- ACTIVITY
Each record that follows should be transcribed word for word.

++++++++++

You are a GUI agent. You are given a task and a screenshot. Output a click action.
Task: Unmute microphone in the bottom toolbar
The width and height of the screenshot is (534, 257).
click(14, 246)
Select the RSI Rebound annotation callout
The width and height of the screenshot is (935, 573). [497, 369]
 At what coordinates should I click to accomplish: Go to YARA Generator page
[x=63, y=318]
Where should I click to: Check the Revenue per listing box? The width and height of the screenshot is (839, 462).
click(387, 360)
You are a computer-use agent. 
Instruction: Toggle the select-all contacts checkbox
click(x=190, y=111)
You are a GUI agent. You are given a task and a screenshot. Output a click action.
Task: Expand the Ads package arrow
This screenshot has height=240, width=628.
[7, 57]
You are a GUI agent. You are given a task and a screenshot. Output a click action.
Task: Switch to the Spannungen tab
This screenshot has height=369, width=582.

++++++++++

- WRITTEN ANSWER
You are a GUI agent. You are given a task and a screenshot. Output a click action.
Task: Unmute microphone in the bottom toolbar
The width and height of the screenshot is (534, 257).
click(14, 246)
Select the RSI Rebound annotation callout
The width and height of the screenshot is (935, 573). [497, 369]
 At what coordinates should I click to accomplish: Go to YARA Generator page
[x=63, y=318]
Where should I click to: Check the Revenue per listing box? The width and height of the screenshot is (839, 462).
click(387, 360)
You are a computer-use agent. 
Instruction: Toggle the select-all contacts checkbox
click(x=190, y=111)
You are a GUI agent. You are given a task and a screenshot. Output a click action.
Task: Expand the Ads package arrow
This screenshot has height=240, width=628.
[7, 57]
You are a GUI agent. You are given a task and a screenshot. Output a click action.
Task: Switch to the Spannungen tab
This screenshot has height=369, width=582.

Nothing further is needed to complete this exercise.